The geochemical evidence from two sites that were distant from one another in the Late Ordovician appears to be consistent with significant deep ocean circulation and ventilation during glaciation. The geochemical data are also consistent with the hypothesis that only certain graptolites lived in near-surface and relatively oxic waters, and that many others lived at some depth close to oxygen-poor but nitrogen oxide rich waters (see Berry et al., 1987). The geochemical data indicate that graptolites disappeared from areas in which they had been plentiful during glacial maximum when the oxygen-poor, nitrogen oxide-rich waters were diminished and forced upward into locations nearer the surface than in nonglacial times. Lateral spread of oxygen-poor and possibly toxin-bearing waters across shelf-marginal sites during glacioeustatic sea-level fall may have been a factor in mass mortalities among certain benthic shell dwellers as well as graptolites living relatively low in the oceanic mixed layer.

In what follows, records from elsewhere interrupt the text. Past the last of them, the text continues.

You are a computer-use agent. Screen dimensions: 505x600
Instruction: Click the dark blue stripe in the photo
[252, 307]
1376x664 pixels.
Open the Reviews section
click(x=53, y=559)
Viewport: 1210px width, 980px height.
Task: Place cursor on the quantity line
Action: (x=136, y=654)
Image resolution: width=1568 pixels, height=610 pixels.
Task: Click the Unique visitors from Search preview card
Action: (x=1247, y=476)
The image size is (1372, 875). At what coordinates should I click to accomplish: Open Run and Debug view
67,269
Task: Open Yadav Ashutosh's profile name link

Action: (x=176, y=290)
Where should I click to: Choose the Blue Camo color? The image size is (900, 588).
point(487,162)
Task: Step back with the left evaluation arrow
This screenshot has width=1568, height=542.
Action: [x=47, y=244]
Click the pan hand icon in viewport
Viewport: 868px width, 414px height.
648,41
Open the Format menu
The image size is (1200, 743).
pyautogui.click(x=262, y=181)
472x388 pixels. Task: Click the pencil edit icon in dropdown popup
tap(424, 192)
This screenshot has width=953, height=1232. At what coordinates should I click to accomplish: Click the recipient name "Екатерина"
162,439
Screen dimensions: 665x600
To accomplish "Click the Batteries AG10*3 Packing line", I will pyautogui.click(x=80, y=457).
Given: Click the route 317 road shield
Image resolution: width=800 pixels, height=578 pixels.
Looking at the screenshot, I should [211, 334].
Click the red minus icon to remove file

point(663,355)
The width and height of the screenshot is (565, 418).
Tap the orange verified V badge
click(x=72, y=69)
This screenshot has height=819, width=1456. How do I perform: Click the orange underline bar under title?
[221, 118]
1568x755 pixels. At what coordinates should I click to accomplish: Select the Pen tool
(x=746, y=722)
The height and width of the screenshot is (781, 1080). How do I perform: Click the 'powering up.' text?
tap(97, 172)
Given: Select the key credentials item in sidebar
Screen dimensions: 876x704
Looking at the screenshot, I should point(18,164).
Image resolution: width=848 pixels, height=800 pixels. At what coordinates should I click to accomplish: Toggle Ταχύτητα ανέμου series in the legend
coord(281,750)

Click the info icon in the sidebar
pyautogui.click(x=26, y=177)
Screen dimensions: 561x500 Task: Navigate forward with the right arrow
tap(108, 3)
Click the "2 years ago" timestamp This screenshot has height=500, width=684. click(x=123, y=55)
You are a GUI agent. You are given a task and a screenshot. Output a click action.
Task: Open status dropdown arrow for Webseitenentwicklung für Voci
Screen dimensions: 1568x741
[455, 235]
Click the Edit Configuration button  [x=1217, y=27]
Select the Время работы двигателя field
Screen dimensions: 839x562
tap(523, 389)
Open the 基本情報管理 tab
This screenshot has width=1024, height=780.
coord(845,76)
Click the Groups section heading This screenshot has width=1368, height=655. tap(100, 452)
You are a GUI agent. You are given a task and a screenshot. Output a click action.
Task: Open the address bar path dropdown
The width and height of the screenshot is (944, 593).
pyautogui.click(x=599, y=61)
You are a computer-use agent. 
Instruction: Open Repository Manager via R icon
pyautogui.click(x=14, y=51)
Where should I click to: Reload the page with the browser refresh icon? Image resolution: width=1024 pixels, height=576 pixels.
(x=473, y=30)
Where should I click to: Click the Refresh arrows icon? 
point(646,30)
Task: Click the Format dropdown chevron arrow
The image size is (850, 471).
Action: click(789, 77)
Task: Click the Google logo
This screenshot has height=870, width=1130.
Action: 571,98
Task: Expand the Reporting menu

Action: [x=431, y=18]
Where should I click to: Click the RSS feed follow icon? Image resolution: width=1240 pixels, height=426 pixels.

The graptolite extinction and reradiation pattern is linked closely to the presence and absence of richly graptoliferous black shales. Such shales both at Dob's Linn and in south China bear Fe and Mn concentrations of cluster 3 or 4 (Quinby-Hunt et al., 1989). The most abundant and richly diverse graptolite faunas occur in sediments deposited under anoxic ocean water. Analogous conditions are found today in the eastern tropical Pacific (Berry et al., 1987). There, oxygen-poor, nitrogen oxide-rich waters are inhabited by zooplankton that may be modern ecologic analogues of many ancient graptolites (Berry et al., 1987, 1990). Sulfate-reducing bacteria have been recorded from sediment accumulating under the oxygen-poor, nitrogen oxide-rich waters (Gallardo, 1963). Stratigraphic study of Ordovician-Silurian boundary sections indicates that such conditions were diminished markedly during glacial maximum (see summaries in Cocks and Rickards, 1988). Koren (1991) pointed out that the Late Ordovician graptolite mass mortality occurred at the end of the P. pacificus zone, a time when black shales disappeared from nearly all Ordovician-Silurian boundary sequences. Commenting on the Late Ordovician graptolite mass mortality, Melchin and Mitchell (1988) pointed out that the "Late Ordovician graptolites experienced nearly total extinction," and that "post-extinction morphological radiation stemmed from only a few species, most of which had the same pattern in colony development."

Graptolite faunas during glacial maximum included mostly normalograptids (i.e., small climacograptids of the C. normalis and C. miserabilis types, glyptograptids of the G. persculptus group, and Climacograptus extraordinarius) as well as Diplograptus bohemicus and a few other rare diplograptid (biserial) species. All taxa except the climacograptids of the C. normalis and C. miserabilis type and glyptograptids of the G. persculptus group became extinct prior to the appearance of those glyptograptids characteristic of the G. persculptus zone.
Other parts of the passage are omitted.